Thursday 22 December 2011

Inzamam, not Tendulkar close to Bradman’s style: Study


Australian great Sir Don Bradman himself declared that Sachin Tendulkar reminded him of his own batting style but former English cricketer Tony Shillinglaw chooses to disagree. He has argued through a study that technique wise both the players are as different as chalk and cheese.


Shillinglaw, who is a coach now, has conducted an extensive biomechanical study of Bradman’s technique and claims that actually it is Pakistan’s Inzamam-ul Haq, who comes close to Bradman’s batting style.


“It’s almost become a myth that if you’re watching Tendulkar, you’re watching Bradman. Well, there is very little comparison when you do so. Tendulkar is basically textbook, whereas Bradman used a rotary method in preparing to hit the ball,” Shillinglaw was quoted as saying in ‘Sydney Morning Herald’.

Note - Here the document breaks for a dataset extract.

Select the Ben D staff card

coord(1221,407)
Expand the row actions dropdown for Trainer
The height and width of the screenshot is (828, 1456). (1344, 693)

“What you get with that is it becomes just a human instinct to react to the ball, and in the end that’s the basis of Bradman’s method. It’s a circular motion. He didn’t learn to bat, he learned to control the ball.”

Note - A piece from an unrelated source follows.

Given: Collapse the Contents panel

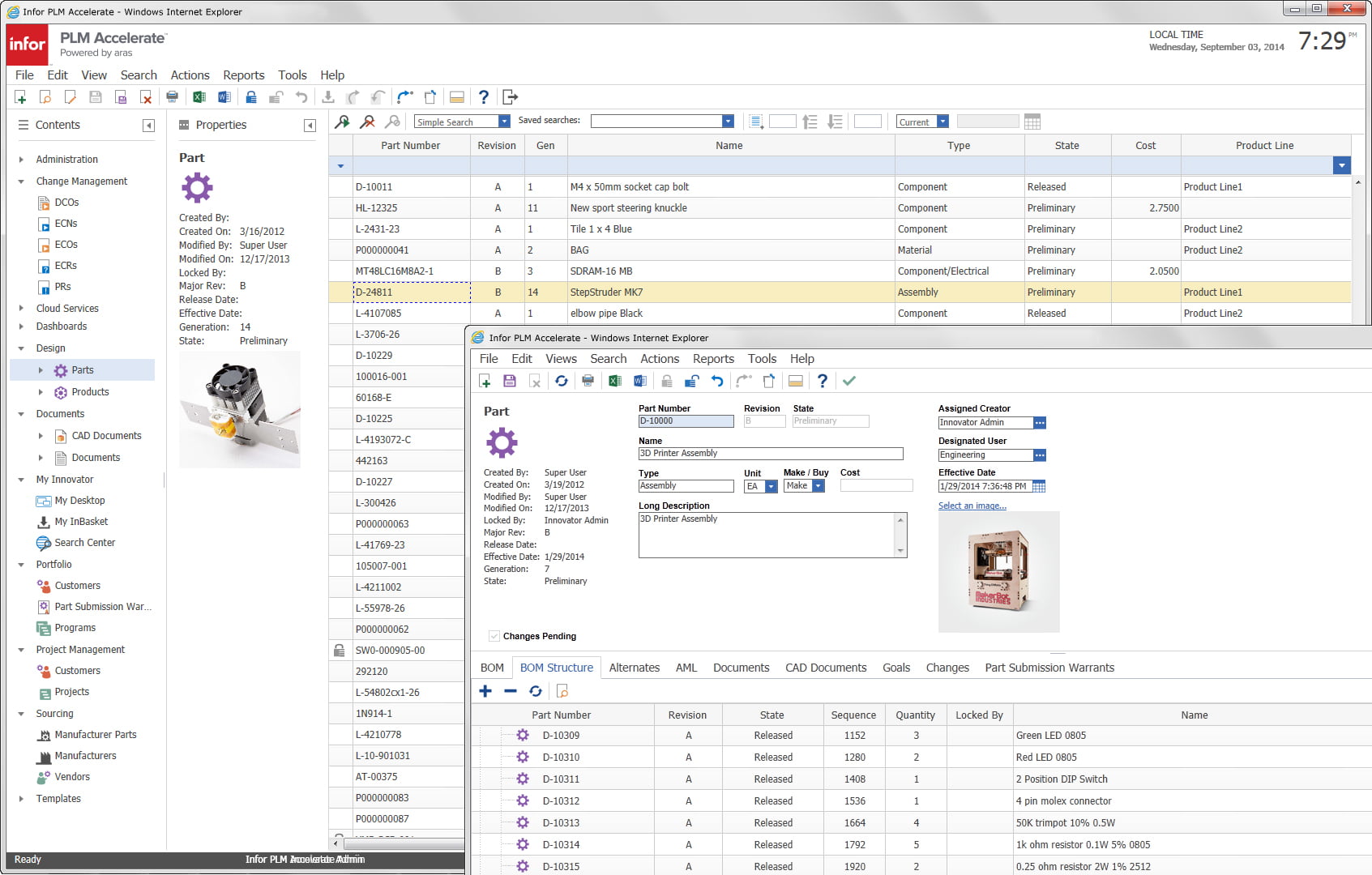Looking at the screenshot, I should pyautogui.click(x=148, y=125).
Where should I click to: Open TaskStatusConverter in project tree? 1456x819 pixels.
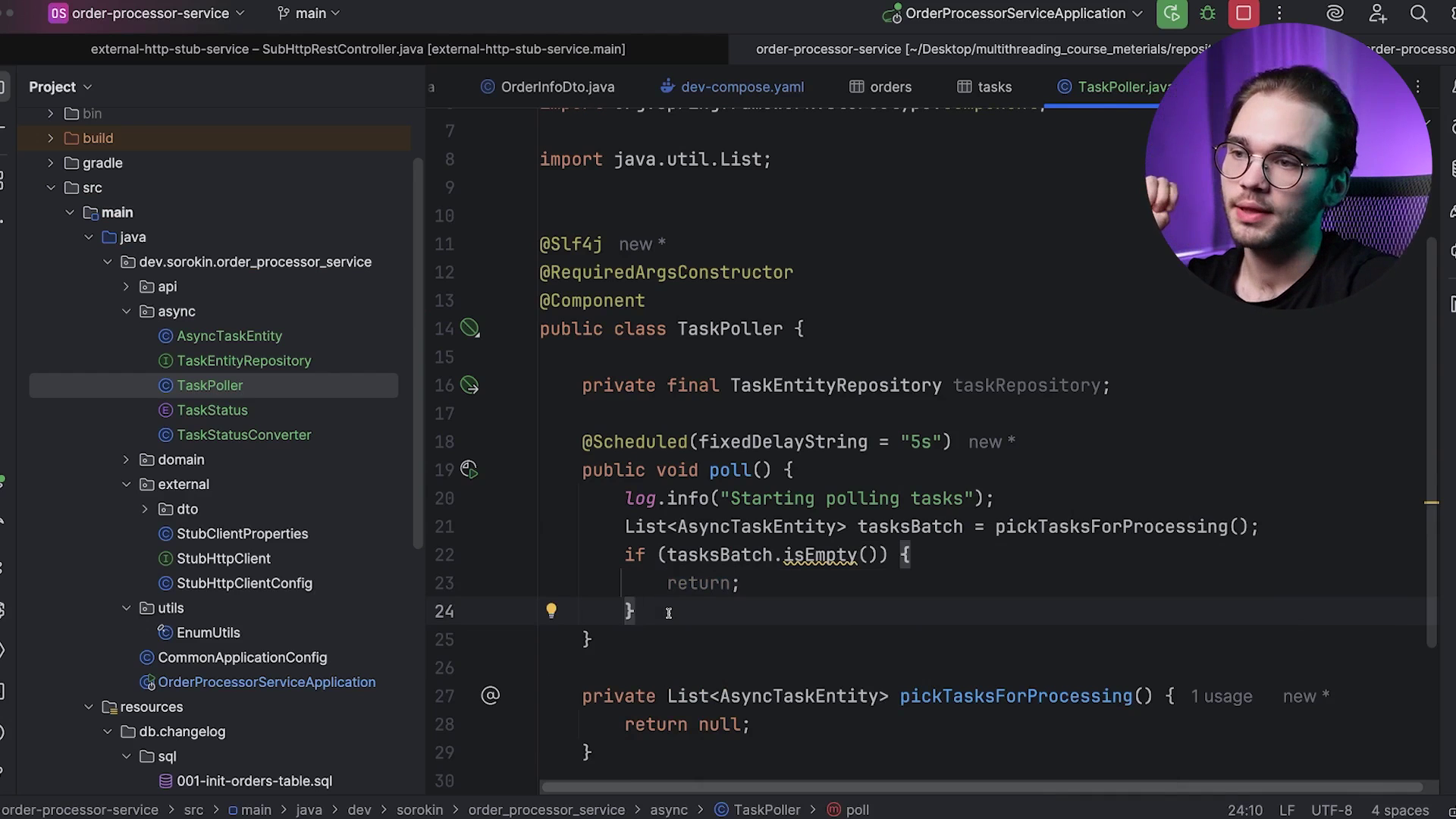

Bradman had said in an interview in 1996 that after being struck by Tendulkar’s technique, he had asked his wife to look at the Indian’s batting style and she also agreed that there were similarities


Shillinglaw, who analysed Bradman at length and had scientists at Liverpool’s John Moores University recreate his strokes, accepts there are some facets of Bradman’s batting that resonate in Tendulkar. But, technically, he says, they are very different. He argues that the only striking similarity between Bradman and Tendulkar is that both the players are good watchers of the ball but the Indian is actually confined by orthodoxy.


“It does make sense to a degree. They were both small men, and Tendulkar wasn’t taught to bat in a traditional way. Of course, being small and compact, he developed in his own way the skill of judging the ball and reacting to the ball”, Shillinglaw said.


“The similarity is that they were both expert at viewing the ball and playing it, but Tendulkar, I feel he is restricted by the confines of orthodoxy”, he said.


“It amazes me that with all modern technology nobody has really looked in-depth at [Bradman's] method and compared it with the likes of Tendulkar in particular because of his reputation, and Jacques Kallis, whose average is very similar.


“They’re both very highly skilled, technical players, and comparing Bradman with those two, I feel, is a way to establishing Bradman’s differences.”


Asked if not Tendulkar then who is closest to the batting style of Bradman, Shillinglaw came up with a surprise choice.


“Funnily enough, the nearest I’ve seen of all people is Inzamam-ul-Haq, even though he was a big bull of a man. His batting movements were the nearest I’ve seen to Bradman, and amazingly his timing and his foot movement for a big man – they were very quick,” says Shillinglaw, who penned the book Bradman Revisited.